The true potential of flow chemistry as an enabling technology can really only be fully appreciated when seen in the context of a target driven multi-step synthesis, aimed at the delivery of advanced chemical structures such as active pharmaceutical ingredients (APIs) .
As most pharmaceutical syntheses typically require between 8 and 10 chemical transformations (this is often somewhat reduced to 5/6 steps when analogue/library syntheses are being conducted), excluding protecting group manipulations, to realize the target molecule, this is a good foundation from which to explore the advantages of flow chemistry. We have generated a flow protocol for the synthesis of imatinib, the API of the Novartis block buster anticancer therapeutic Gleevec (imatinib mesylate), including a series of analogues (Scheme 11)
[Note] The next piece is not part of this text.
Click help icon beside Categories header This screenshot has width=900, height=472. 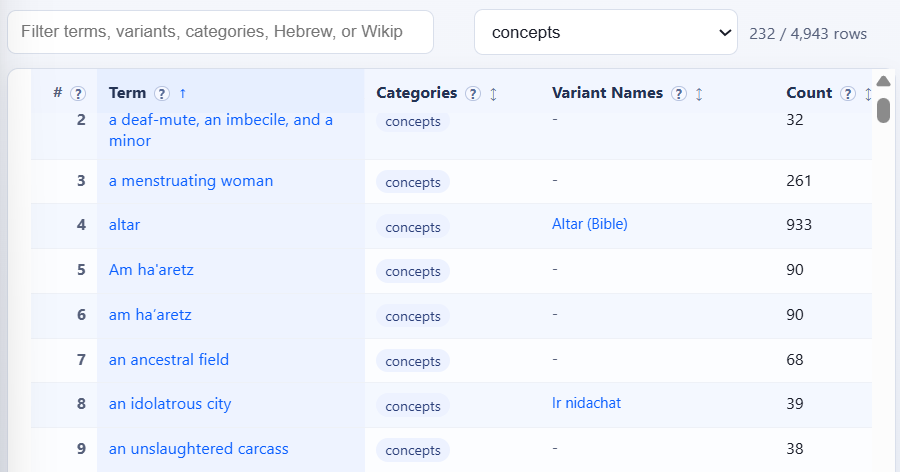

Furthermore, we aimed to create a route which would allow each of the three main fragments to be exchanged to address maximum variation in subsequent analogue synthesis. This requires additional planning to build flexibility into the sequence where this desired diversity can be easily introduced. Again, prior consideration of the generated intermediates, and any potential by-products that may arise, is critical and should be addressed prior to embarking on the synthesis.
Consequently, the extensive profiling of the reaction in terms of its purity profile is more closely analogous to process chemistry than traditional Medicinal Chemistry, even at the development stage. So, although more time consuming in the planning stage, having a greater understanding of the chemistry, does then enable a smoother up scaling and more rapid optimization of the route.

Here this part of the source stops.